Progressive nutritionists routinely give vitamin C, vitamin E, beta carotene,
selenium, NAC, etc. to counter free radicals. I certainly agree
with this practice. However, there is one important concept neglected.
In the spirit that if you throw a bucket of water on a fire, it is the water
that puts the fire out, not the bucket; it is the reducing equivalents carried
by the free radical scavengers that quench the free radicals, not the free
radical scavenger itself.
Most of the reducing equivalents utilized by non enzymatic free radical
scavengers do not come from the ingested free radical scavengers but come
through glycolysis, the citric acid cycle, NADPH, FADH2, glutathione, etc.
Dietary free radical scavengers carry in on ingestion only a small percentage
of the total reducing equivalents carried by those scavengers during their
lifetime in the body. After their first pass neutralizing free
radicals, the free radical scavenger must be recharged with reducing
equivalents made available in the mitochondria.
Consider the following: Early in this study a 23-year-old, 98-pound librarian
with severe mononucleosis claimed to have taken 2 heaping tablespoons every 2
hours, consuming a full pound of ascorbic acid in 2 days without it producing
diarrhea. She felt mostly well in 3 to 4 days, although she had to continue
about 20 to 30 grams a day for about 2 months. Subsequently, all my young
mononucleosis patients with excellent GI tracts
have responded similarly and have had equivalent increases in bowel tolerance
during the acute stage of the disease.
I believe that the loose stools caused by excessive doses of ascorbic acid
orally ingested is due to a resulting hypertonicity of ascorbate in the rectum.
Water is attracted into the rectum by the increased osmotic pressure and
results in a benign diarrhea. With toxic illnesses, the ascorbate is destroyed
rapidly in the involved tissues resulting in a rapid
absorption from the gut. Of the ascorbate, what does not reach the rectum, does
not cause diarrhea. Intravenous sodium ascorbate does not cause diarrhea and,
in fact, increases bowel tolerance to orally ingested ascorbic acid while the
IV is running. With hypertonicity of the ascorbate both in the blood and in the
rectum, the osmotic pressure of the ascorbate is more equal on both sides of
the bowel wall so no diarrhea results. If
the diarrhea was cause by other metabolic processes, diarrhea would be caused
by intravenous ascorbate.
It should be noted that in some cases of pathological diarrhea, ascorbic acid
stops the diarrhea. Presumably in these cases some of the increased destruction
of ascorbate is from free radicals in the bowel. However, in most toxic
systemic diseases there is no reason to believe that the destruction of the
additional ascorbate occurs directly in the bowel, so it is a safe hypothesize
that this increased destruction occurs in the
interior of the body.
The increased tolerance to ascorbic acid orally provides an interesting and
somewhat useful measure of the toxicity of a disease. Probably it is somewhat a
measure of the free radicals involved in a disease. I describe a cold that at
its maximum makes it possible for a patient to just tolerate 100 grams of
ascorbic acid orally without diarrhea, a "100 gram cold." Patients,
appearing to be well, who have a tolerance over 20 to 25 grams per 24 hours
probably have some subclinical condition which is being hidden by their own
free radical scavenging system.
Patients with chronic infections (and a normally strong stomach) can ingest
enormous amounts of ascorbic acid. One of my chronic fatigue patients is
functional only because of his ingestion of 65 pounds of ascorbic acid in the
past 12 months. In 22 years, I, personally, have ingested approximately 361
kilos ( 797 lbs ) (4.3 times my body weight) of ascorbic acid because of
chronic allergies and perhaps chronic EBV.

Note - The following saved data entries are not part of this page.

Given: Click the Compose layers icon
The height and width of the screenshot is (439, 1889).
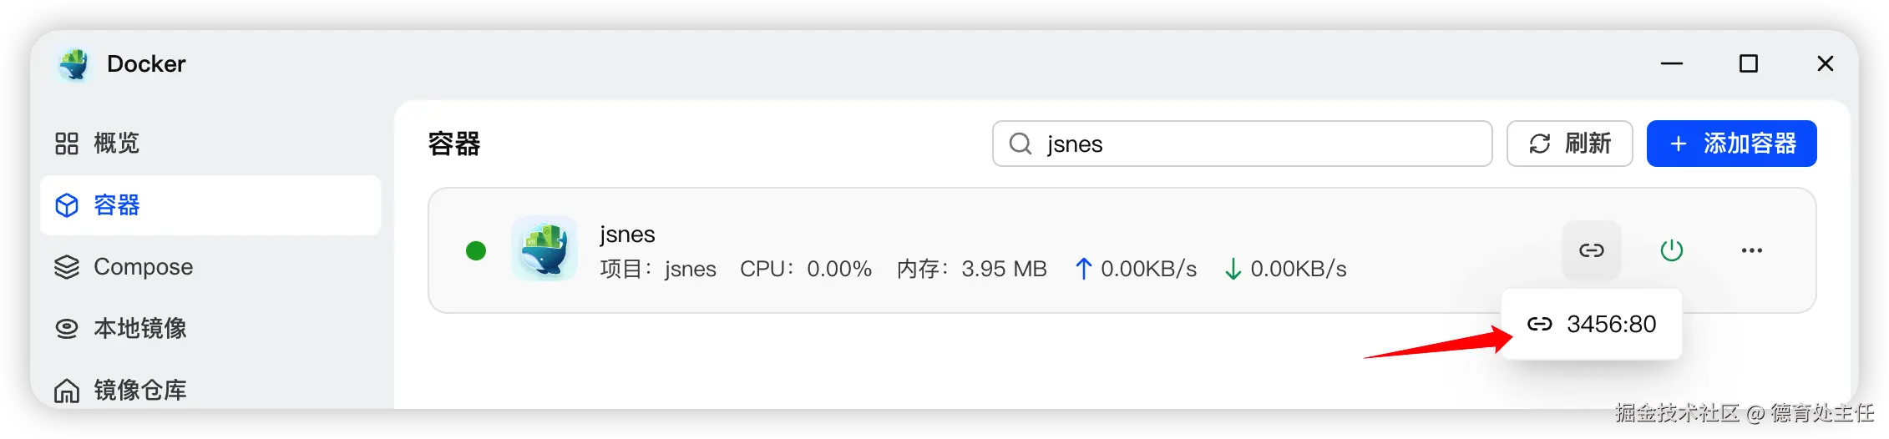Looking at the screenshot, I should click(67, 267).
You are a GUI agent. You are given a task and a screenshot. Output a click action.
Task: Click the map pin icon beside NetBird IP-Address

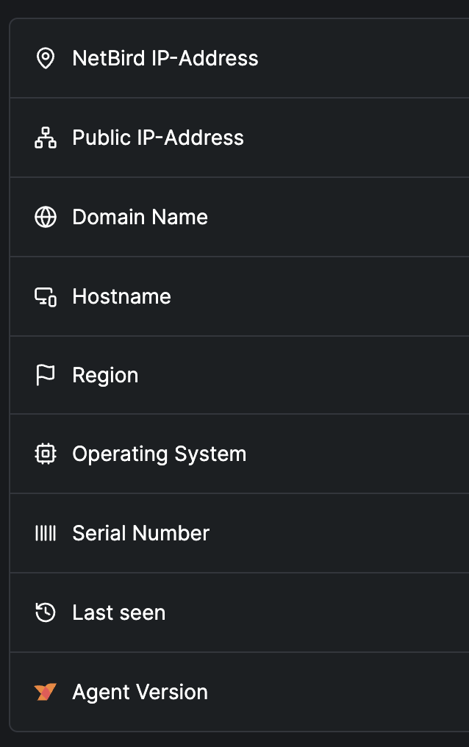coord(46,58)

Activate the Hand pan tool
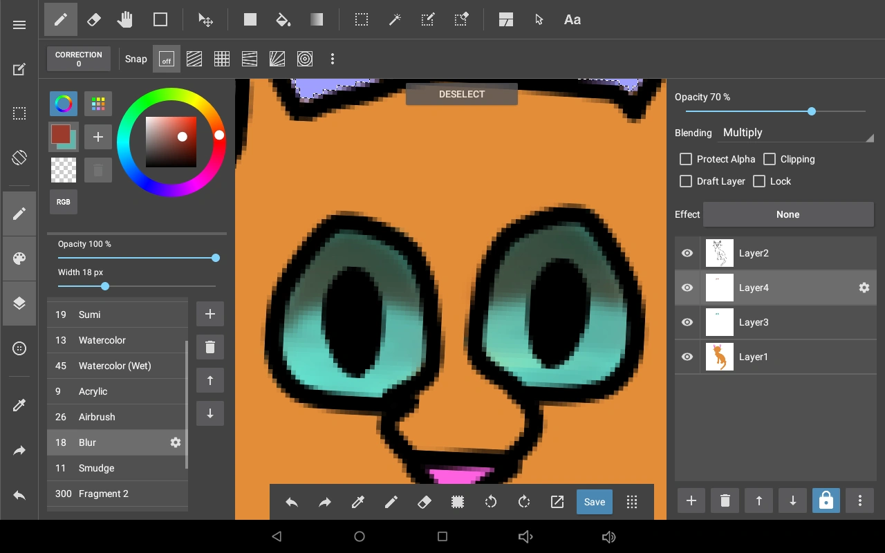pyautogui.click(x=125, y=20)
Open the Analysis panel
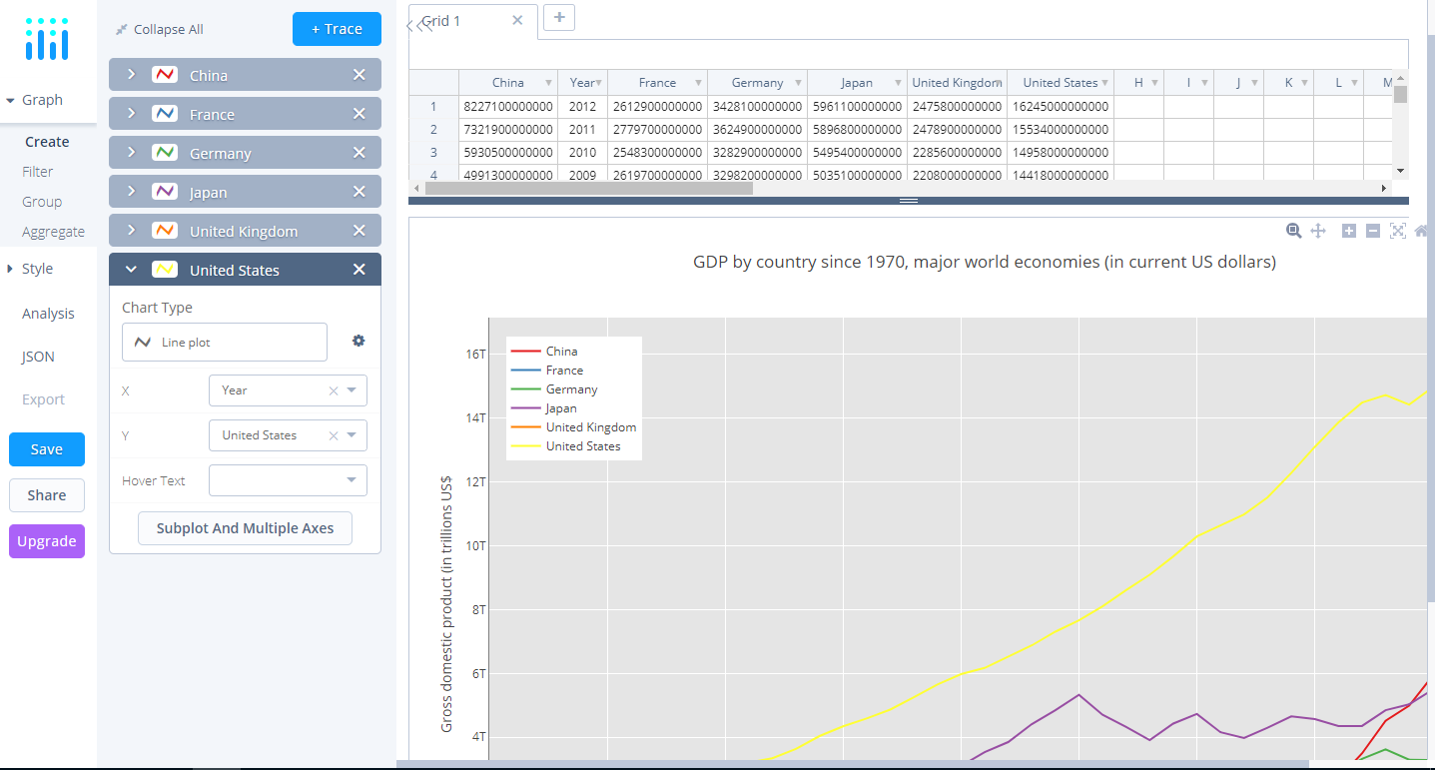 point(47,313)
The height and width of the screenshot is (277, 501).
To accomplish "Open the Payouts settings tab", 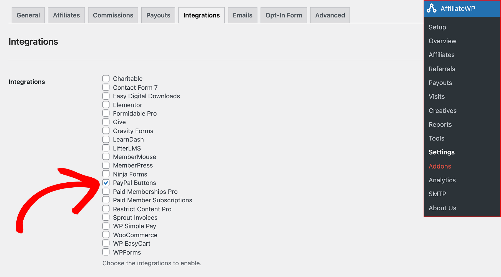I will click(158, 15).
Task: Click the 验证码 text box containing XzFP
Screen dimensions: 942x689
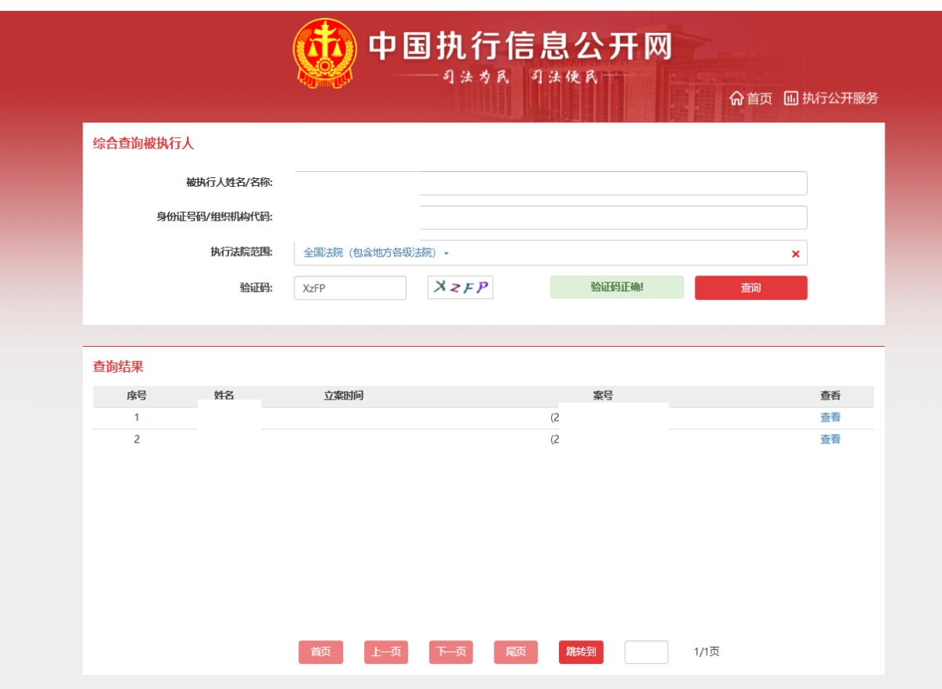Action: click(350, 288)
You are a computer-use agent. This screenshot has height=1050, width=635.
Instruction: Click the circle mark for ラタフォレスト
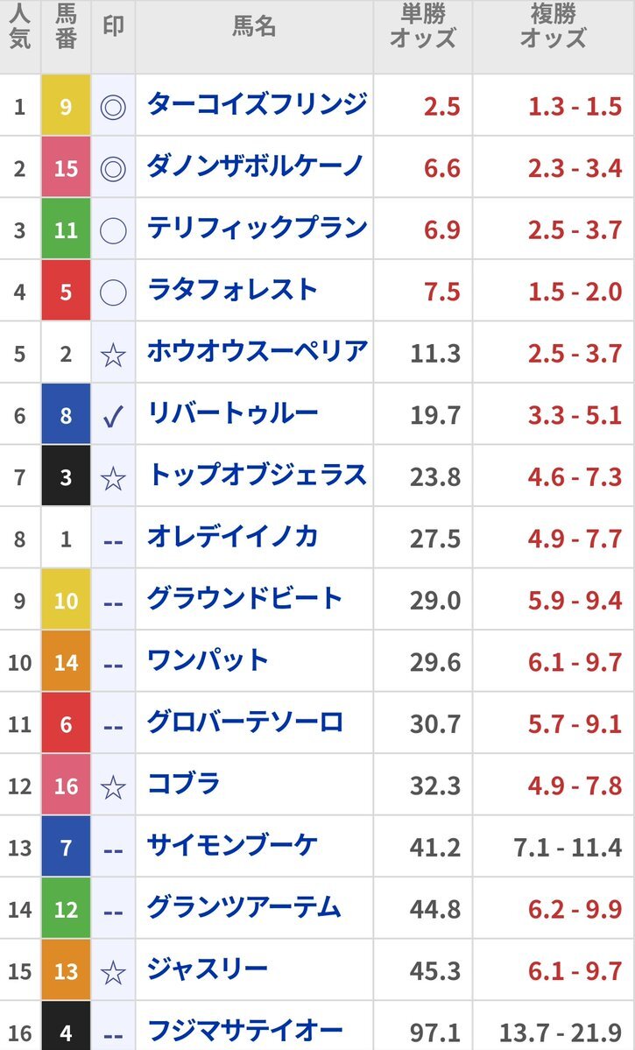click(x=113, y=292)
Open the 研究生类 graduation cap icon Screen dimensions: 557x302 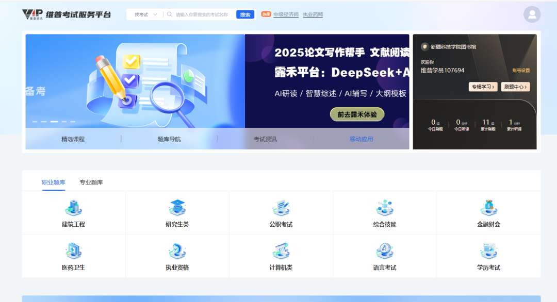pyautogui.click(x=177, y=208)
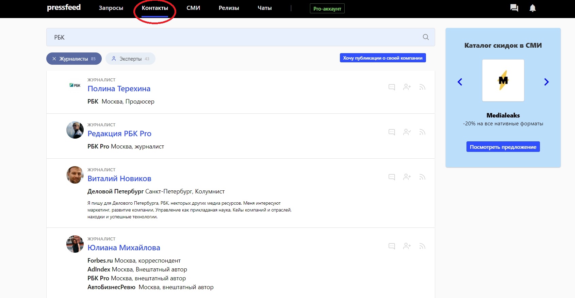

Considering the reducing equivalents carried by such amounts of ascorbic acid,
one can only guess at the turnover rate of the non-enzymatic free radical
scavengers in a patient acutely ill with a 200-gram mononucleosis. However, one
gains the impression that all the non-enzymatic free radical scavengers would
have to be reduced many times a day.
AN ANALOGY
Suppose you owned a farm and on one end of the property there was a barn and on
the other end of the property there was a water well. One day the barn catches
fire and neighbors come with buckets to set up a bucket brigade between the
water well and the barn and are putting out the fire when the well goes
dry.
My use of ascorbate is like thousands of neighbors coming from miles around,
each with a bucketful of their own water, throwing their own water on your fire
once, and then leaving.
CONCLUSION
Because of the invariable (in patients tolerant to ascorbic acid) increasing
bowel tolerance to ascorbic acid in patients roughly in proportion to the
toxicity of their disease, there has to be something happening to ascorbate in
the sick patient other than its being used as
vitamin C in the classic sense. The amelioration or sometimes cure of different
diseases appears related to the importance of free radicals in the perpetuation
of the particular disease.
The sudden marked benefit in many disease processes which is achieved at doses
near to the bowel tolerance level suggests that a reducing redox potential is
forced into the affected tissues only at those dose levels. This ascorbate
effect only at the high dose levels is also suggestive that something other
than classic functions of vitamin C is involved. This ascorbate effect is more
compatible with principles of redox chemistry.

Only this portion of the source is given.